Ele deu à PF os nomes das empresas. Todas serão
intimadas a prestar esclarecimentos. Além das ONGs que se propõem a depor
espontaneamente, Dias citou outras dez que ele diz ter certeza de que aceitaram
pagar o preço ao PC do B para obterem contratos. Entre essas, cinco seriam de
Brasília.
Sua lista inclui ainda uma ONG do Rio e uma de Santa
Catarina. Inclui também três entidades da Bahia. O esquema seria operado dentro
do Ministério por assessores diretos de Silva, entre os quais, o chefe de
gabinete, o secretário executivo, o secretário nacional de esportes
educacionais e os chefes de áreas técnicas e jurídica.
No front externo, os operadores da arrecadação,
segundo ele, seriam o ex-presidente regional do PC do B, Apolinário Rebelo,
irmão do deputado Aldo Rebelo (SP) e o dirigente Fredo Eberling. Ambos já negam
a acusação. A PF não divulgou o teor do depoimento e informou, pela assessoria,
que ainda não fechou o calendário de intimações.
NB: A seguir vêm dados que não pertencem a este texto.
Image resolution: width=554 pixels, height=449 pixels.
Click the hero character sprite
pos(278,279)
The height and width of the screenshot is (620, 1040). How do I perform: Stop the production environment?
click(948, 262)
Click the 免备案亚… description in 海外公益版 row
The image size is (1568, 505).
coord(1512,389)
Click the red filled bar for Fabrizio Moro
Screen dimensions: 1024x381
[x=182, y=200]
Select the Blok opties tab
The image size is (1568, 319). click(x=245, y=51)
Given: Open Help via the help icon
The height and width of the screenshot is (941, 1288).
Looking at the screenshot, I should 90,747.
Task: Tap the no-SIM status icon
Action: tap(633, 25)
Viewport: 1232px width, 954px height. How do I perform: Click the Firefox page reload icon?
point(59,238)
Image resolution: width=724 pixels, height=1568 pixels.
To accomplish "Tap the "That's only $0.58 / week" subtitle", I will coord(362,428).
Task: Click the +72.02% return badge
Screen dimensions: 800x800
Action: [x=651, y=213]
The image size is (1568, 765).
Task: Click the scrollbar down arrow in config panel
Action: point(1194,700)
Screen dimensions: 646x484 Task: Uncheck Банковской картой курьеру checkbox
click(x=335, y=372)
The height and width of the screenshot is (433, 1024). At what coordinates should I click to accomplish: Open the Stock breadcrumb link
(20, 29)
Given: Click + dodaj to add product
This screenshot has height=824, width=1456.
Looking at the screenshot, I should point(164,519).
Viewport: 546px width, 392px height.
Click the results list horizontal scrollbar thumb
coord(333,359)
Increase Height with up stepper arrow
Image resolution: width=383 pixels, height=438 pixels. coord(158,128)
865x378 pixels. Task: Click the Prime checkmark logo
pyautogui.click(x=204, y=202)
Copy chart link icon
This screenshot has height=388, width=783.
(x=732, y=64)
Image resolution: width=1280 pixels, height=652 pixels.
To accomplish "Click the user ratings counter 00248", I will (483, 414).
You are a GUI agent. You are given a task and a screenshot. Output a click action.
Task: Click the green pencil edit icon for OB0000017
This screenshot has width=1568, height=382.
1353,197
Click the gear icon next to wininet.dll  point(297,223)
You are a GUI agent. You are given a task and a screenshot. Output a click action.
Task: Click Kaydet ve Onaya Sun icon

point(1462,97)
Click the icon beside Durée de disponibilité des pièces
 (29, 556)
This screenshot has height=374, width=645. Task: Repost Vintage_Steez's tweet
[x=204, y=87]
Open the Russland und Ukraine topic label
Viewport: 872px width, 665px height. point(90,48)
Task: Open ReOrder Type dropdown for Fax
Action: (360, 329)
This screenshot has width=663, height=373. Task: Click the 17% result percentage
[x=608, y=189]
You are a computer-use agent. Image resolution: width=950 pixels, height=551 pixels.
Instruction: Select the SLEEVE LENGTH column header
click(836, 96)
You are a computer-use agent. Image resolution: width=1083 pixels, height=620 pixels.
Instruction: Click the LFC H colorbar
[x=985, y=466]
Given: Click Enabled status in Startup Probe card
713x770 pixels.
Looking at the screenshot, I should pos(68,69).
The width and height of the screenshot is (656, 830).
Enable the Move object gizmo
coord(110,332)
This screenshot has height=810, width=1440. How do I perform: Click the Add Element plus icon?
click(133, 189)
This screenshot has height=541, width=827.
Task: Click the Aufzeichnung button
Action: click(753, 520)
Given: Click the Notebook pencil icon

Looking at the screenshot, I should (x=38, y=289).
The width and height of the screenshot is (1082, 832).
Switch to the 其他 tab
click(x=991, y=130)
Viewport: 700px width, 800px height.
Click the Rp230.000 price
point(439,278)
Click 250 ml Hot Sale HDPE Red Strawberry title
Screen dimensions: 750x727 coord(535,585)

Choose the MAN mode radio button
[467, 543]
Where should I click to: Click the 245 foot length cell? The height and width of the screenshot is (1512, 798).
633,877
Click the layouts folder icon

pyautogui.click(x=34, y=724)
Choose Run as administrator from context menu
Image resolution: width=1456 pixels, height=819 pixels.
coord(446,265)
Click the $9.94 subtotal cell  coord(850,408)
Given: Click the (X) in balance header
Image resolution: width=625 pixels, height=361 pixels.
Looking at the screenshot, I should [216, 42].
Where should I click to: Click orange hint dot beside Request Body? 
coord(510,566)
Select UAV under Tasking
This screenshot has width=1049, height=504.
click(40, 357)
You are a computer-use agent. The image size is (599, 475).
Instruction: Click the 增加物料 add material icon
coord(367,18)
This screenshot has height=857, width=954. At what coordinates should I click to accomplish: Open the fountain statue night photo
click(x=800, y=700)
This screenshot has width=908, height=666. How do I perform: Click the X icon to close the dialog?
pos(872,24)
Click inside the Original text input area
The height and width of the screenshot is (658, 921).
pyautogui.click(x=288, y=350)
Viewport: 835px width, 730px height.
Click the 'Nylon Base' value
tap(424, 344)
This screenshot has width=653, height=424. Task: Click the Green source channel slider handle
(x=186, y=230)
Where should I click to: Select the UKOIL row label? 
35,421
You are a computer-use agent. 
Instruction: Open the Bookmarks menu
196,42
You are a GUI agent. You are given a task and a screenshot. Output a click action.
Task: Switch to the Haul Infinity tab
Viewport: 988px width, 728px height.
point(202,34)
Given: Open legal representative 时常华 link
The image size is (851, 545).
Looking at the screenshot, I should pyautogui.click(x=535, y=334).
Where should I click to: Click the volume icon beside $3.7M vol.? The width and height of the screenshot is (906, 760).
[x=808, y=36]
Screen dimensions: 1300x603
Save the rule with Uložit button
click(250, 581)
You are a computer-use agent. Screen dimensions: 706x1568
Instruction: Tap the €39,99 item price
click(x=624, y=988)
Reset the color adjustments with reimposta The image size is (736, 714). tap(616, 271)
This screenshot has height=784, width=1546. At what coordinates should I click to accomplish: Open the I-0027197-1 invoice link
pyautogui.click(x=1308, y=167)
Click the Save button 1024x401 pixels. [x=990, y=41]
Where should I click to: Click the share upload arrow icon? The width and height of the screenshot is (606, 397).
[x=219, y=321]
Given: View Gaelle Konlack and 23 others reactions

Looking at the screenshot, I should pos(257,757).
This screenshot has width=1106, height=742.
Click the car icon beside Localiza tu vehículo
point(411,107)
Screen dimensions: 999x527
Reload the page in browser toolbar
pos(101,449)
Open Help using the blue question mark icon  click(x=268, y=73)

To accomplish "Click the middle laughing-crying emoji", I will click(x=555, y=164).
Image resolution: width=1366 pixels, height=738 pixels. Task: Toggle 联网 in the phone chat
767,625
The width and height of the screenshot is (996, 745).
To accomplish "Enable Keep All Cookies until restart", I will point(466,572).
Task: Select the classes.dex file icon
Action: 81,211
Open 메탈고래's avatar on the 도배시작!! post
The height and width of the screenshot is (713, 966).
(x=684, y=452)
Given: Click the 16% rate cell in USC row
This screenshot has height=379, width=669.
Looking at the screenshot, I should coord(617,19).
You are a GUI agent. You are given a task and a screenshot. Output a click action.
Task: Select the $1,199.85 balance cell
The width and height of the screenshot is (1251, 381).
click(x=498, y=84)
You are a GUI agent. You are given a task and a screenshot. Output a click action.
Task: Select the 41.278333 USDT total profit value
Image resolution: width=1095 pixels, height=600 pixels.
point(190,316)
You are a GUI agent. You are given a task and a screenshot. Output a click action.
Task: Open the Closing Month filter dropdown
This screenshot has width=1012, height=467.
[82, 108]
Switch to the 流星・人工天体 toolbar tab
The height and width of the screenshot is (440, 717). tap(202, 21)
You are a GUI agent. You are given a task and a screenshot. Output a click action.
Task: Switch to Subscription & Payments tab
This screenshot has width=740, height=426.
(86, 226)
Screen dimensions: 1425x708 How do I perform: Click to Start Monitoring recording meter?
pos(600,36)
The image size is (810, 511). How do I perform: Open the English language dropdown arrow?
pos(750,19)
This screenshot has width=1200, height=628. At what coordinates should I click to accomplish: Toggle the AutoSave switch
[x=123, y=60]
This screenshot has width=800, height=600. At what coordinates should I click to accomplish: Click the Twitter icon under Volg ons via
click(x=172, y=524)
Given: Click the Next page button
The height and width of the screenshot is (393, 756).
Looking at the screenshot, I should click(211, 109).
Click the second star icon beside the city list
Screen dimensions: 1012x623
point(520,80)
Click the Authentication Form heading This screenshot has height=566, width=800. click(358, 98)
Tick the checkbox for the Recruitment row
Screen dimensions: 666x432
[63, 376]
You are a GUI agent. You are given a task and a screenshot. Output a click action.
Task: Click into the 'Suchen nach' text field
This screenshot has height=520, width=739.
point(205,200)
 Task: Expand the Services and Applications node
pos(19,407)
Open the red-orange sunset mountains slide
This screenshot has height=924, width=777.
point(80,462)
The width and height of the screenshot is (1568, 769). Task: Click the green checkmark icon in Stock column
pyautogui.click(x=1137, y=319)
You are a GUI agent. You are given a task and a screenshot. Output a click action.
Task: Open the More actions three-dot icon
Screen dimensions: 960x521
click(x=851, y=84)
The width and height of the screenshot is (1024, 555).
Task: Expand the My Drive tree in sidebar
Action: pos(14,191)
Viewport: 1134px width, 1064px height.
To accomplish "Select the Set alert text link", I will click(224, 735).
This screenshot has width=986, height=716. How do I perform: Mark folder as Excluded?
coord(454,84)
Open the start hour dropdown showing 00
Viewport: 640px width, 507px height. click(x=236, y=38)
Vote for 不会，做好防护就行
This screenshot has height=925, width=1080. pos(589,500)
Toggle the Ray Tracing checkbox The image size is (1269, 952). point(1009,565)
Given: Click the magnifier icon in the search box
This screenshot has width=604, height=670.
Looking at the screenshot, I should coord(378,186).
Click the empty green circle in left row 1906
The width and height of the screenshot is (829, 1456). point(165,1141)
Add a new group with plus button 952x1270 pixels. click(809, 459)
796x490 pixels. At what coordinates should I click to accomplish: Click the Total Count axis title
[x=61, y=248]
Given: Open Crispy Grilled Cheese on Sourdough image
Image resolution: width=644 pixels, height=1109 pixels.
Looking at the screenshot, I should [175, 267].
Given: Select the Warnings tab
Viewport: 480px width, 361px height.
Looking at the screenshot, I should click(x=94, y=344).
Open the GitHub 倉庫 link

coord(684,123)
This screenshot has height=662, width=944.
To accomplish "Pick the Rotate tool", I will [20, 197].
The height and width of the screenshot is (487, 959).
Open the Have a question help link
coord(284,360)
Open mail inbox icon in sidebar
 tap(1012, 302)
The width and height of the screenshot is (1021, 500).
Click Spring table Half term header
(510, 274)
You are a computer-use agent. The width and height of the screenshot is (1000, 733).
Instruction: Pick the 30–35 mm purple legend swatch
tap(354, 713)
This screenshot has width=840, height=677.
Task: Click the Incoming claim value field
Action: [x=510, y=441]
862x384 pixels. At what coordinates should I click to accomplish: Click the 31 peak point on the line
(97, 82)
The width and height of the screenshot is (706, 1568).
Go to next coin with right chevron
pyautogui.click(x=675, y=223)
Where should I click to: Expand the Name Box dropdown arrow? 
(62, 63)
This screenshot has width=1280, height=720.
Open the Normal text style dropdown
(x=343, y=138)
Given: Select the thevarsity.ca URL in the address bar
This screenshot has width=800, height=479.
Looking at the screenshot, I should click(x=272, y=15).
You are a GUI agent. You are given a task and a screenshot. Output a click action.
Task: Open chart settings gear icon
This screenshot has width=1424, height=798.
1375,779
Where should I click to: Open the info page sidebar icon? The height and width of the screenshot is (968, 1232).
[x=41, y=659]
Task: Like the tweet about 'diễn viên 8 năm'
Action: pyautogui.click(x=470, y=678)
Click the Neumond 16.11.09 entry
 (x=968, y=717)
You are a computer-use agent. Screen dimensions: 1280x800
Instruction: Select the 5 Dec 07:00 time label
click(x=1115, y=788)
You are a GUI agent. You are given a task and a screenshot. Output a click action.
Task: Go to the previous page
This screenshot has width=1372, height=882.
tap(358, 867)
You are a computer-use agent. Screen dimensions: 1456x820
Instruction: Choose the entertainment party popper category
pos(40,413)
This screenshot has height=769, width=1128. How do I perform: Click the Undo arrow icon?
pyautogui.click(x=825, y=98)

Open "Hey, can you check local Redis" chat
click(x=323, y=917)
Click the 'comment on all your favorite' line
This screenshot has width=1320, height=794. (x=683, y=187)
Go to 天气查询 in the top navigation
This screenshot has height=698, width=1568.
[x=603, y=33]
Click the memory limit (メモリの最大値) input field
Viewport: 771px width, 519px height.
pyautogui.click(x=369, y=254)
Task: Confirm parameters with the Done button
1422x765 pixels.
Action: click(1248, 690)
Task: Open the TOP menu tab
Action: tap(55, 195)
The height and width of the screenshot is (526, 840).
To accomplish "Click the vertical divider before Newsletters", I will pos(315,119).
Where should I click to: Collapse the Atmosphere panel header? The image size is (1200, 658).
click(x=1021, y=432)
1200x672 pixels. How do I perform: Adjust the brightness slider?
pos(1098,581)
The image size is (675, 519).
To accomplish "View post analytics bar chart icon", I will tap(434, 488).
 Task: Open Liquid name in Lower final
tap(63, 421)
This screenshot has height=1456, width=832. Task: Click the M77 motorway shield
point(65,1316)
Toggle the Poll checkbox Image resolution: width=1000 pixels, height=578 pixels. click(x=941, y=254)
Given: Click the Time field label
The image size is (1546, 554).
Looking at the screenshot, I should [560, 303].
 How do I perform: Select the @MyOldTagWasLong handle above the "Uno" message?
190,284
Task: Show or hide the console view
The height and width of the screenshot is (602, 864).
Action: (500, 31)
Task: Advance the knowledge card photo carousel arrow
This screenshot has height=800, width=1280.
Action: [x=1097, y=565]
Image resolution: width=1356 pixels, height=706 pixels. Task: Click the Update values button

Silva tem negado sistematicamente as acusações,
feitas a seu ver por um "bandido" e "desqualificado". Dias
retrucou no mesmo tom: "Estou provando quem é o bandido
desqualificado". Disse também que, após a devassa que a PF fará nos
convênios, haverá um efeito dominó. "Fui prejudicado porque não quis rezar
na bíblia deles e não aceitei as fraudes, mas agora não vou parar. Isso aqui é
só um pedacinho dessa caixa preta que nós estamos abrindo", prometeu.